2. Design and Methods

2.1. LM-WFC Camera

To demonstrate that the deep learning model can be effectively applied to the decoding part of the wavefront coding system, we used a visible light WFC imaging system based on a combined lens. The traditional WFC modulates the Gaussian beam by adding a phase mask to the pupil so that the detector can obtain an intermediate image with basically consistent blur images within a certain range. Based on this WFC, the LM-WFC is optimized. Instead of using a single phase mask, the system uses multiple spherical profiles to control aberrations [19]. The PSF and MTF of the system are highly consistent in a wide range. Figure 1 provides the lens design drawing and a physical images of the system. The system parameter settings are shown in Table 1.

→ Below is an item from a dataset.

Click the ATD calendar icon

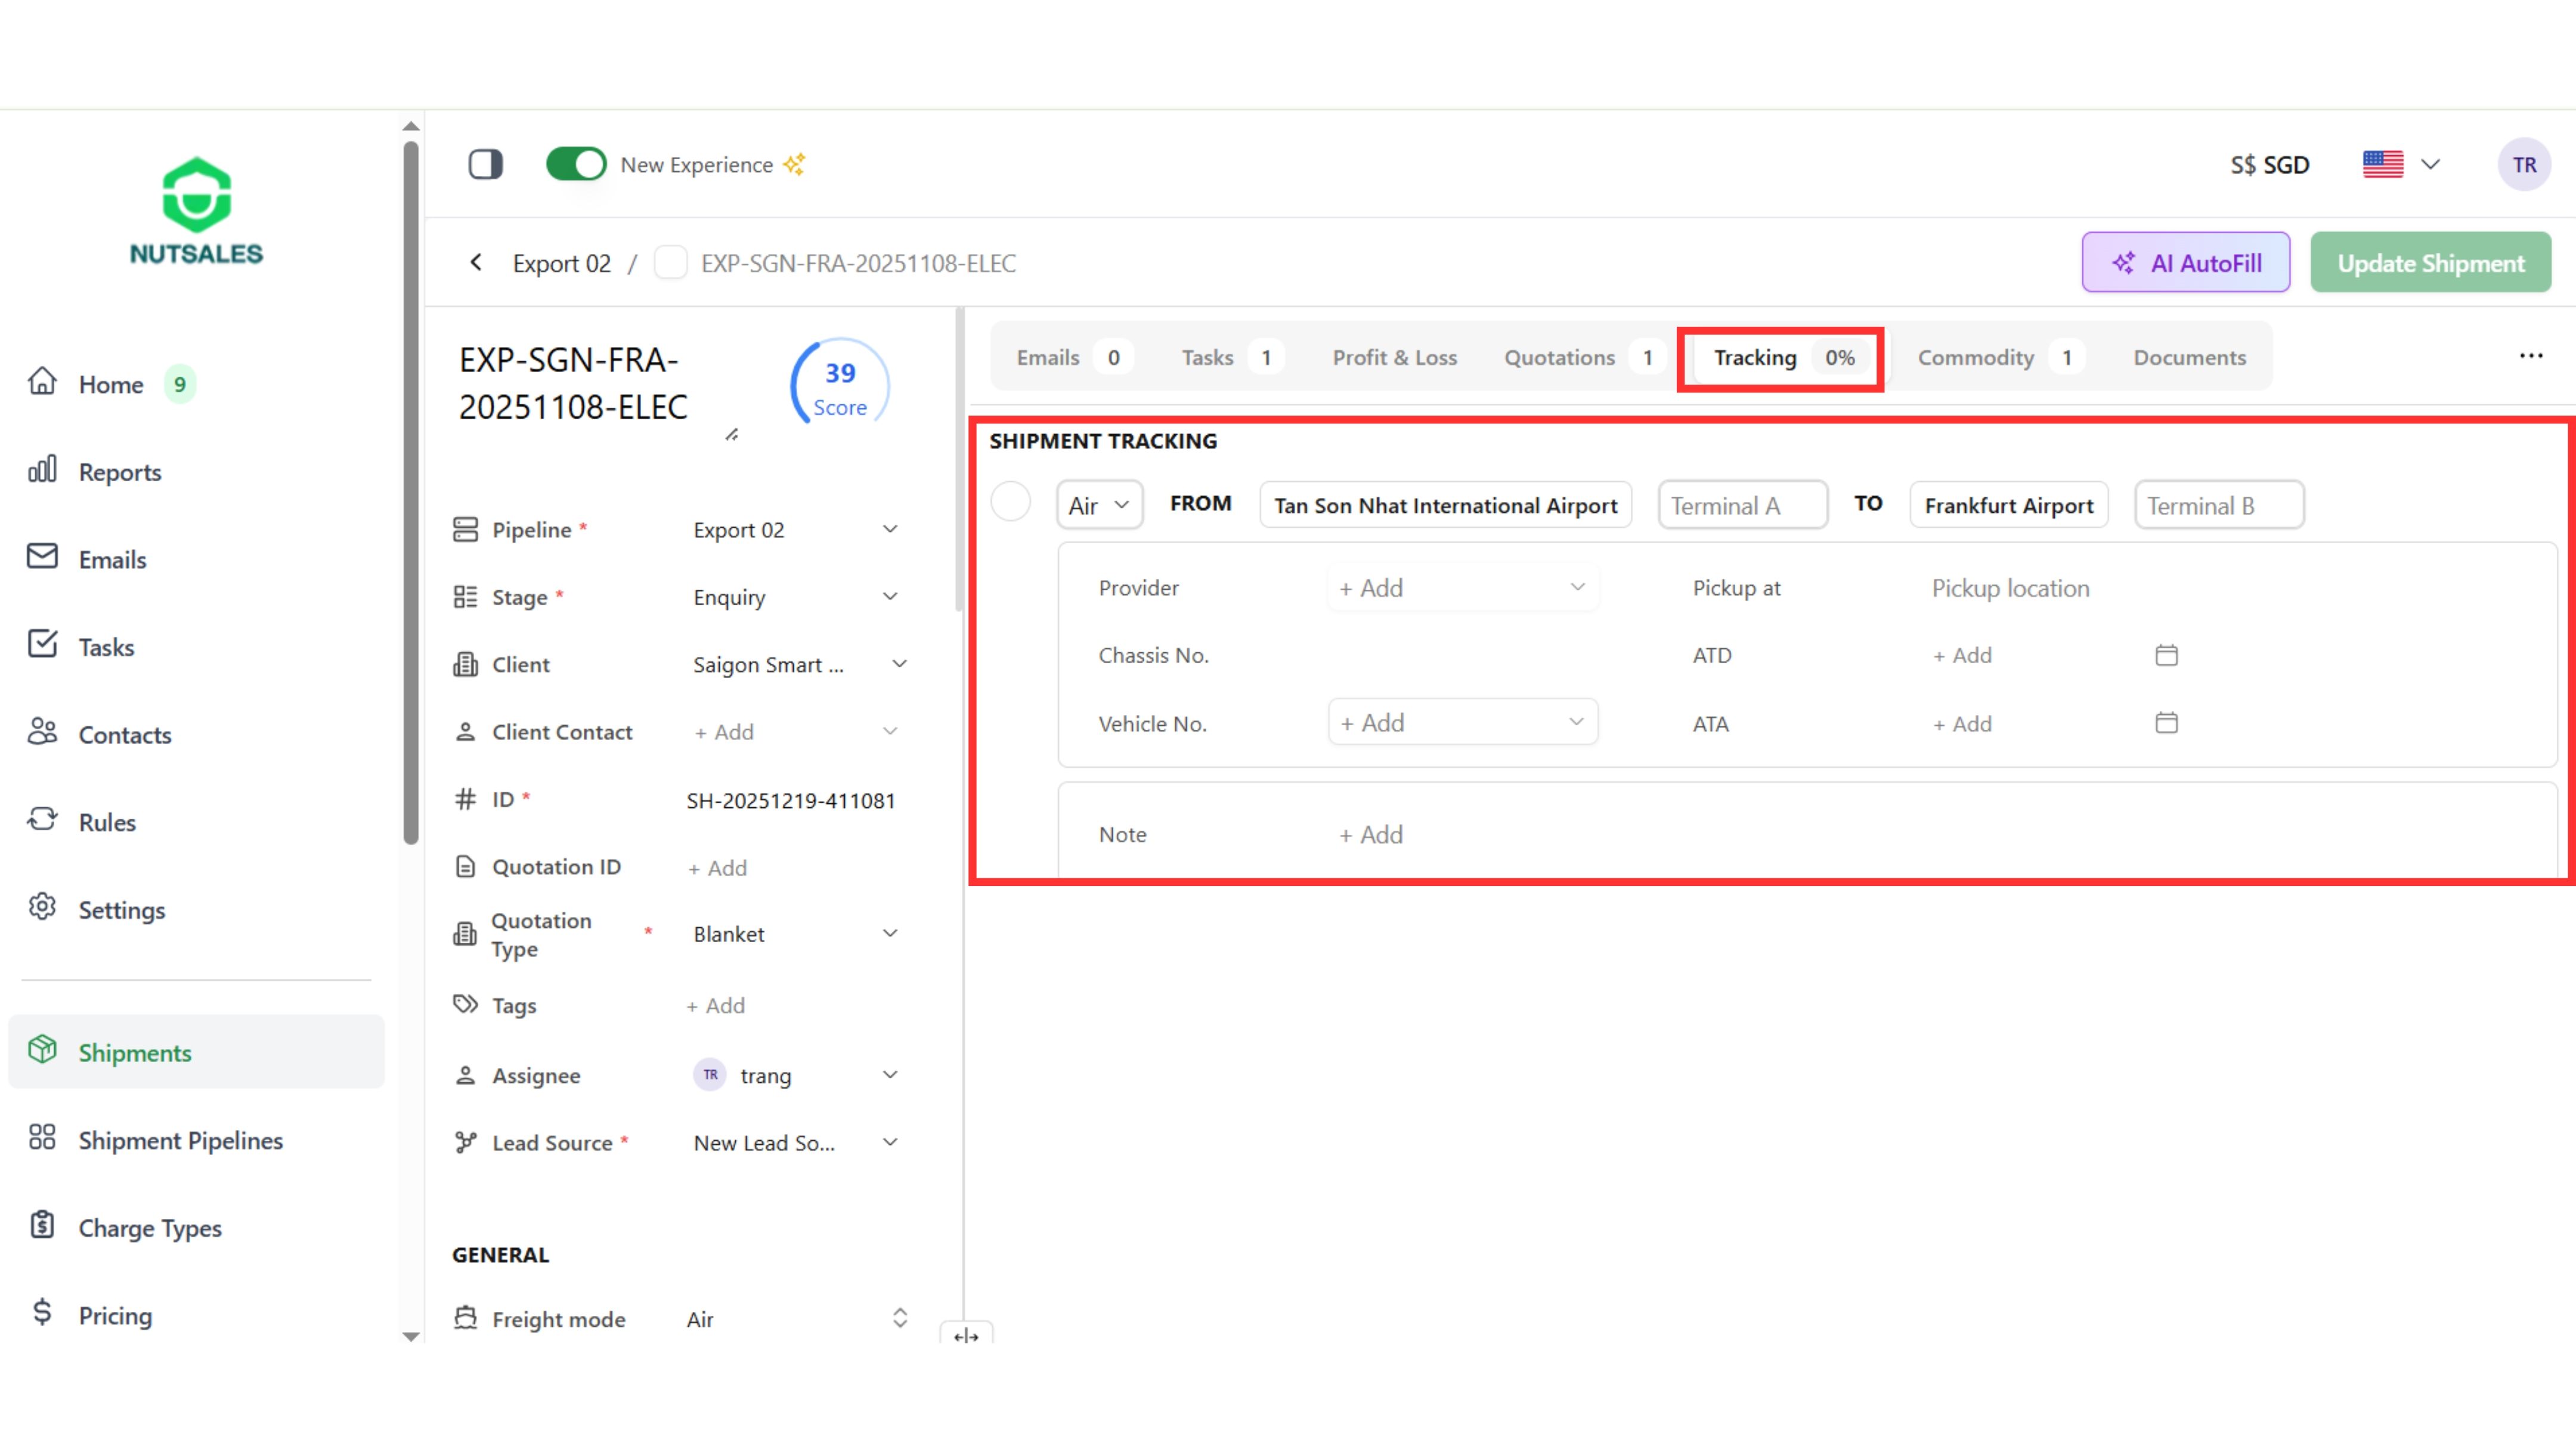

Figure 2 shows the MTF curves of the LM-WFC system at the object plane position of 50–1000 m in the full frequency range. The curve is obtained using Zemax OpticStudio 2022 to simulate imaging under different object distances, extracting the corresponding PSF and performing Fourier transform on it. It can be seen from the figure that the MTF has a high degree of consistency under different object distances, and there is no zero point, indicating that the system has the coding characteristics of the WFC system. Theoretically, the system can obtain a highly consistent coded image, and using image restoration technology to restore the coded image, a clear image can be obtained to achieve the purpose of expanding the depth of field.

Although the MTF has a high degree of consistency, there is still a certain degree of variation. Figure 3 shows the PSF at the position of 50–1000 m, from which it can be more directly observed that, as the target gradually moves away from the optimal focusing position, the dispersion radius gradually increases, and the difference between PSFs emerges. These differences will affect image decoding, resulting in artifacts or noise amplification in the final image.

2.2. Data Set Generation

In general, the parameter training of deep learning networks relies on a large number of samples, and the quantity and quality of samples largely determine the actual effect of the network. How to obtain effective training data sets is one of the most important links in training networks. In this paper, we choose the open data set on the network as the basic data and use the physical imaging model to create the data set for training the neural network. The original data set adopted was MS COCO [20], from which we randomly selected clear images. For each clear image, we simulated system imaging to obtain coded images. This operation is denoted by

I^{W F C} = I^{ori} \otimes P S F_{L M - W F C} + n_{A G W N}

(1)

where

I^{W F C}

is the coded image obtained by LM-WFC through simulation imaging;

I^{o r i}

is the clear image in the original data set, which will be used as the target image in the training process;

\otimes

is the convolution process;

P S F_{L M - W F C}

is the PSF data obtained from LM-WFC; and

n_{A G W N}

is the random white Gaussian noise, which will randomly add 10–30 dB of additive white Gaussian noise to simulate the effect of ambient noise on imaging.

The LM-WFC data set generation process is shown in Figure 4 By simulating the imaging process, we obtained wavefront-encoded simulated blurred images, combined with the clear images, to create a training set of clear-blurred image pairs for the LM-WFC system. We cropped all the images in the data set and reset the image size to 640 × 420.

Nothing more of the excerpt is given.